Guitare Gibson Super 400 CES

Guitare Gibson Super 400 CES

Renaissance: la guitares Jazz contemporaine
Les années 1990 ont vu une renaissance de la guitare jazz. Beaucoup de nouveaux fabricants sont apparus avec des produits de haute qualité qui ont contribué à redéfinir l’instrument. D’autres ont réussi à survivre après des moments difficiles. C’est le cas de fabricants tels que Monteleone ou Benedetto. D’autres entreprises comme Guild n’ont jamais abandonné ces instruments, et en fait, elles étaient une partie importante de leur catalogue. Il est difficile de donner une seule et unique raison à cette renaissance. Tout d’abord, certains musiciens de jazz considéraient que le son de ces guitares était vraiment unique, et il y eu un nombre croissant de musiciens qui prirent la route du jazz après avoir été déçus par d’autres types de musique.
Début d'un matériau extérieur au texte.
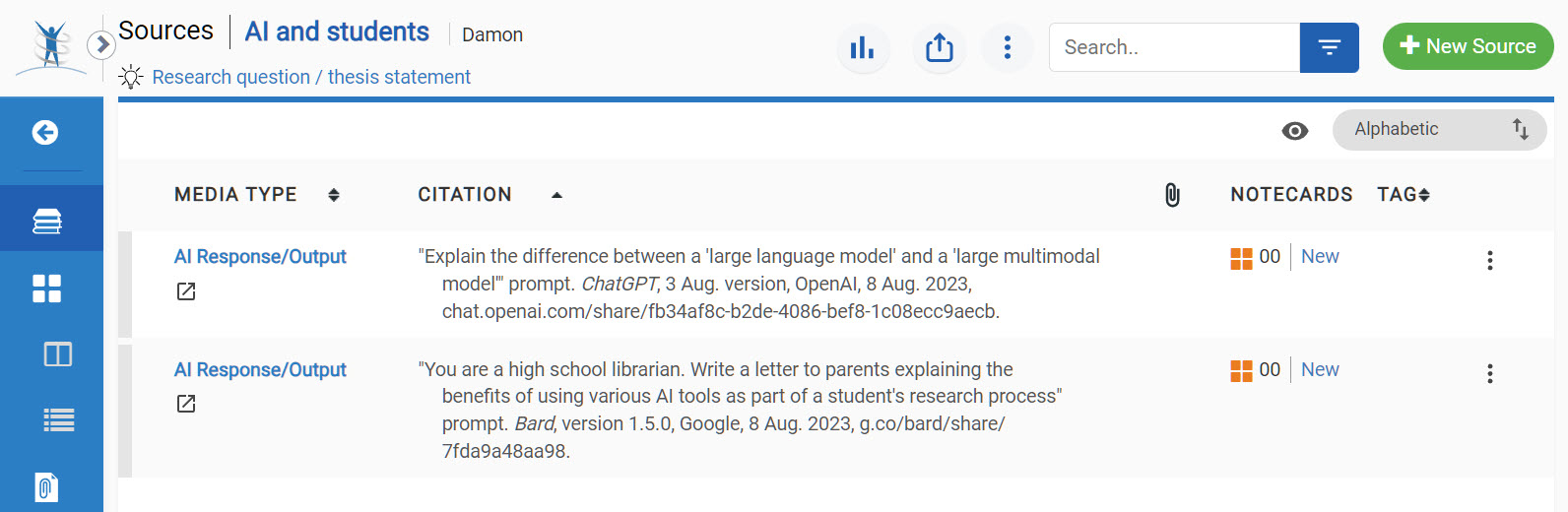The width and height of the screenshot is (1568, 512).
Task: Click the back arrow in sidebar
Action: (x=45, y=133)
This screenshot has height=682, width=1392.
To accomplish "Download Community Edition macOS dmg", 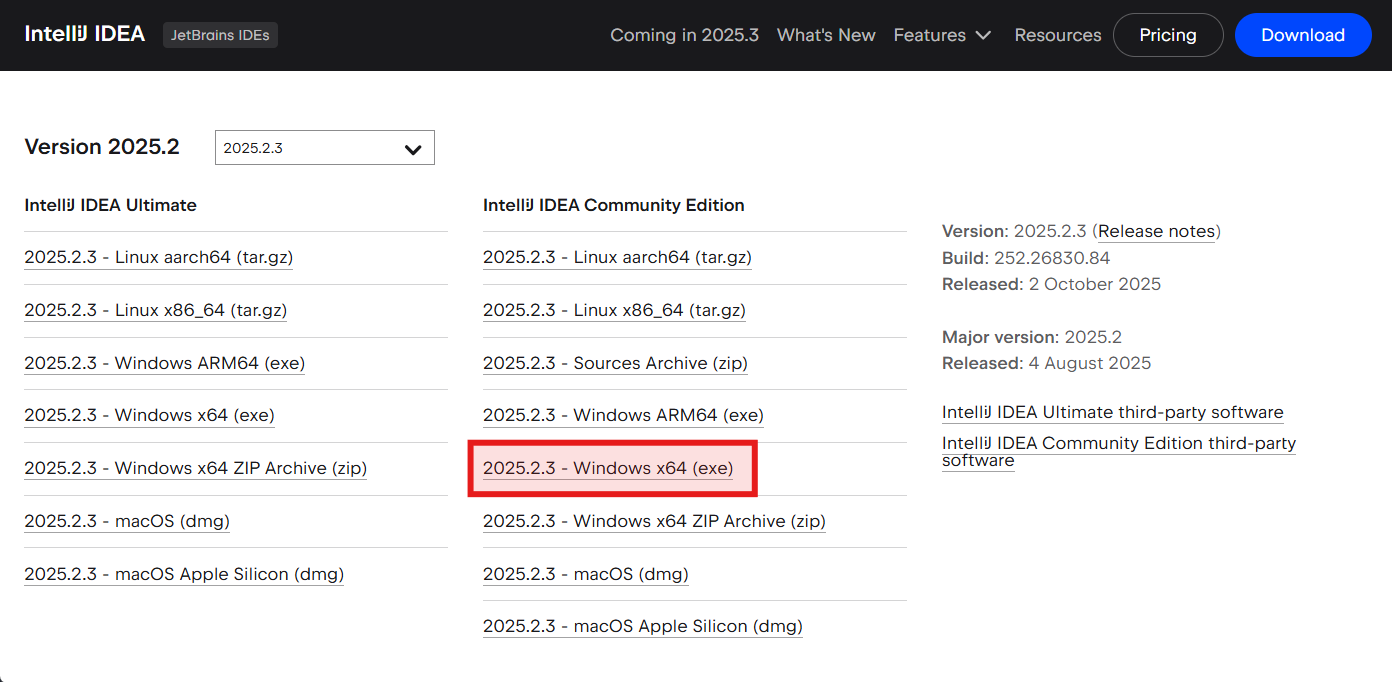I will click(x=585, y=574).
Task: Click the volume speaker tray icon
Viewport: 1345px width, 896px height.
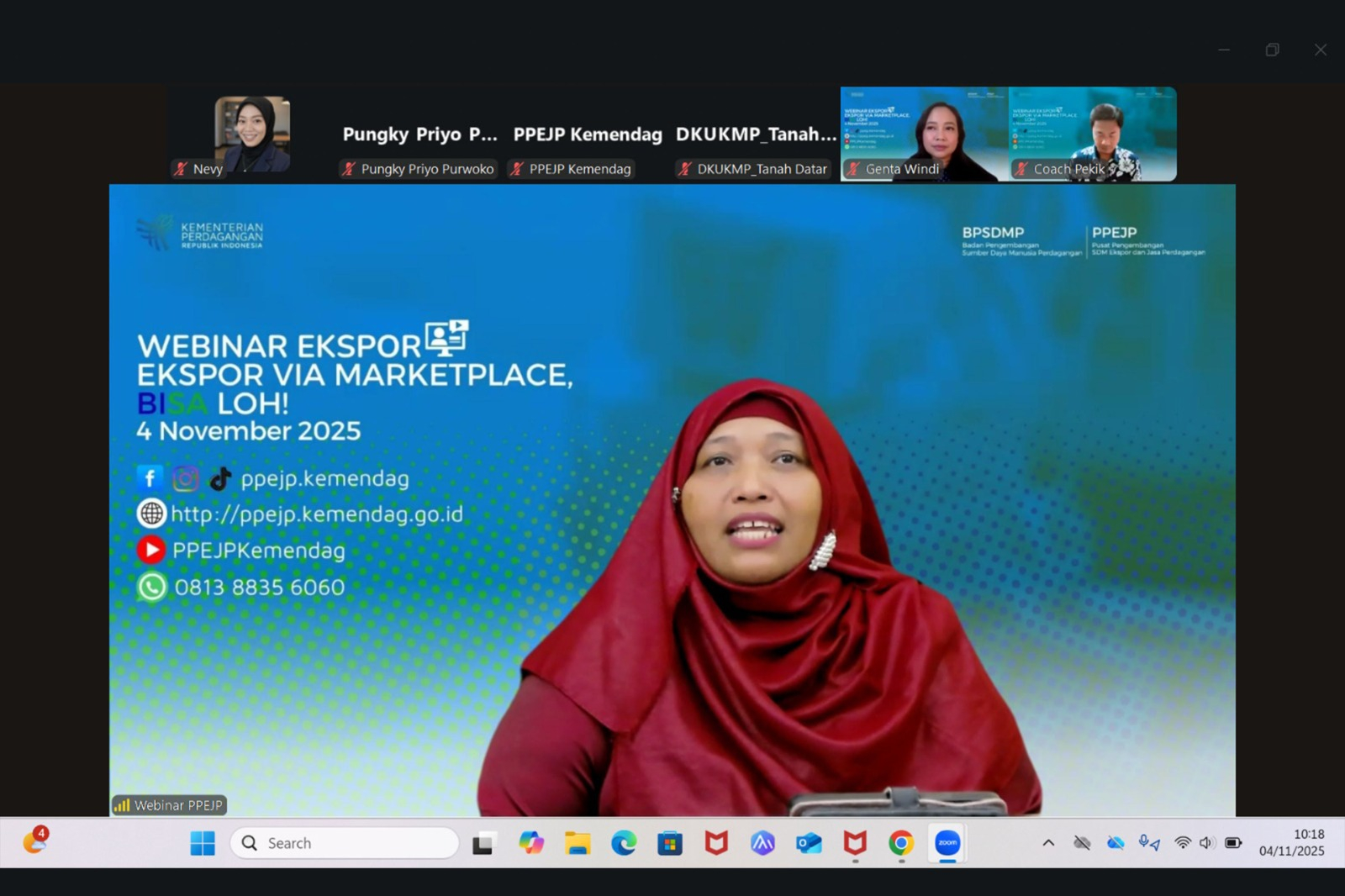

Deuxièmement, de nombreux musiciens professionnels considèrent qu’un instrument bien entretenu peut durer toute une vie (Barney Kessel a utilisé sa Gibson ES350 presque exclusivement pendant quarante-cinq ans, et elle a été remise en état et re-frettée plusieurs fois et est encore en bon état aujourd’hui, après des milliers d’heures de jeu fantastique). S’ils l’utilisent comme un outil de travail, elle est bien sûr moins cher que, disons, une automobile pour le chauffeur de taxi. Il y a aussi une tendance à faire collection, surtout parmi les amateurs de guitare les plus riches. Ces guitares peuvent atteindre des prix élevés, et il existe aussi la possibilité de les utiliser comme un investissement. En ce qui concerne les problèmes techniques, principalement la tendance au “feedback”, il existe aujourd’hui des filtres numériques dynamiques qui éliminent ce “feedback”, sans déformer le timbre.

Guitare Gibson L-5 CES

Guitare Gibson L-5 CES

La guitare jazz d’aujourd’hui est un instrument mature. Les dernières tendances sont d’une taille plus ou moins normalisée de 17”, une profondeur de caisse de l’ordre de 3″, une construction légère en raison de ses dimensions, l’absence d’incrustations complexes de la touche, des pickguards plus petits qui ne recouvrent pas les ouïes en “f”, cordiers et chevalets pus légers, et des finitions naturelles afin qu’aucun défaut dans le bois ne soit caché. L’électrification de ces instruments se fait grâce à l’utilisation de micros flottants pour lesquels il n’est pas nécessaire de découper la table, un seul bouton de contrôle de volume qui est habituellement placé dans le pickguard. Le jack de sortie est généralement placé au niveau de l’attache courroie.